Set down every entry exactly as it stands, omitting any picture.

*** Opening Records supplied ***

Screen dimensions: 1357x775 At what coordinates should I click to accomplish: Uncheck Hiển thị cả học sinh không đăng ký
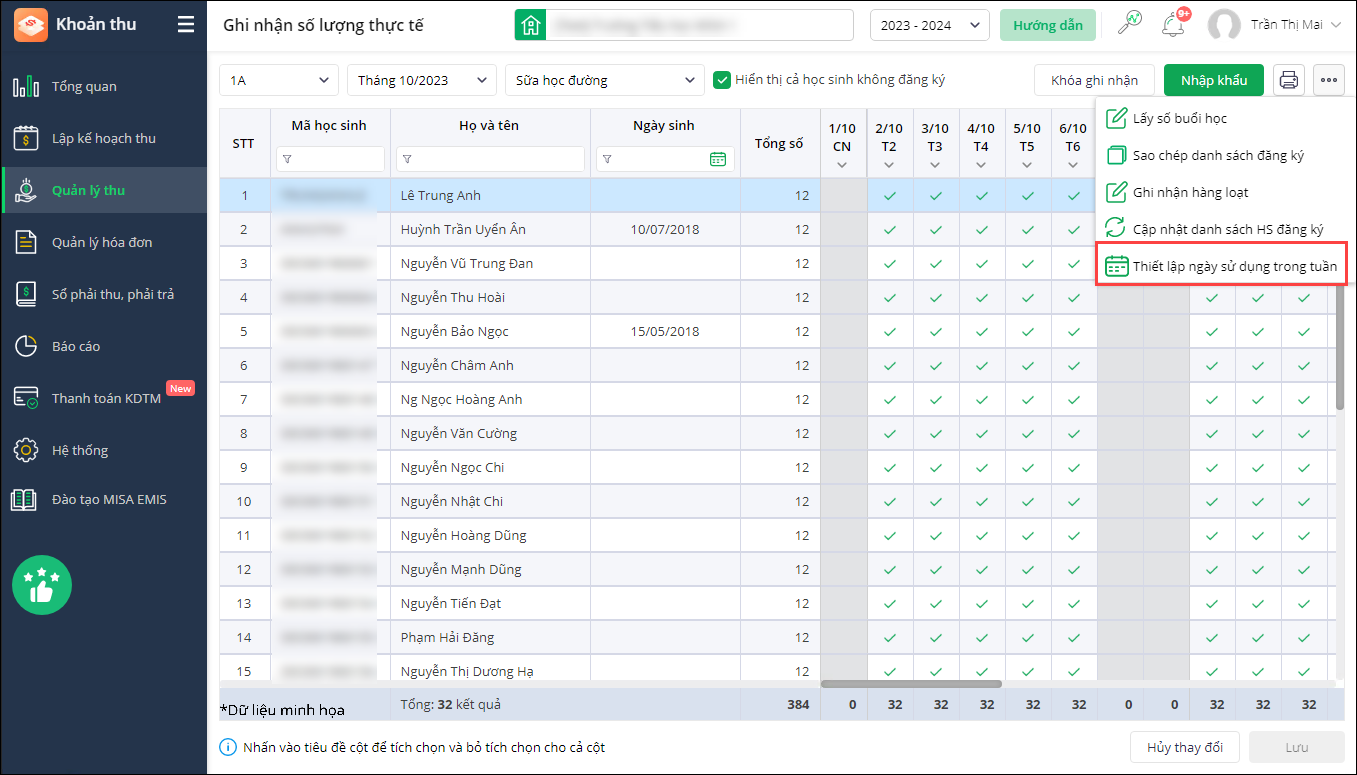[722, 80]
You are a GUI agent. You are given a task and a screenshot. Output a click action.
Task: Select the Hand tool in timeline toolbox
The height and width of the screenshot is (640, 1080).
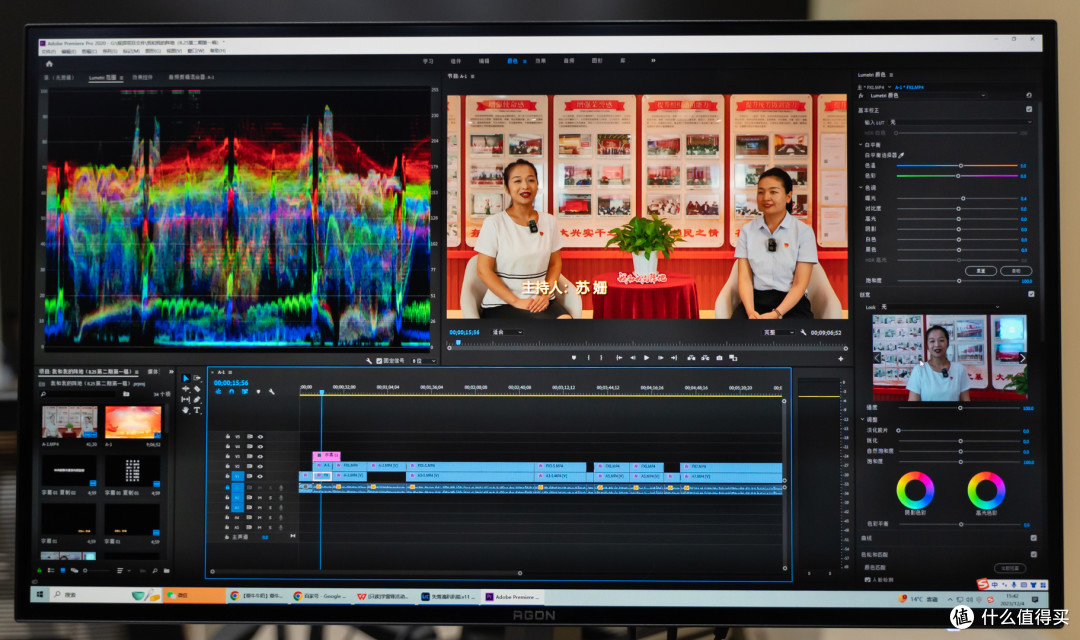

*** Closing Records supplied ***

## Response to this task
Screen dimensions: 1357x775 At what coordinates should I click to accomplish: Uncheck Hiển thị cả học sinh không đăng ký
[722, 80]
You are a GUI agent. You are given a task and a screenshot. Output a click action.
Task: Select the Hand tool in timeline toolbox
The height and width of the screenshot is (640, 1080).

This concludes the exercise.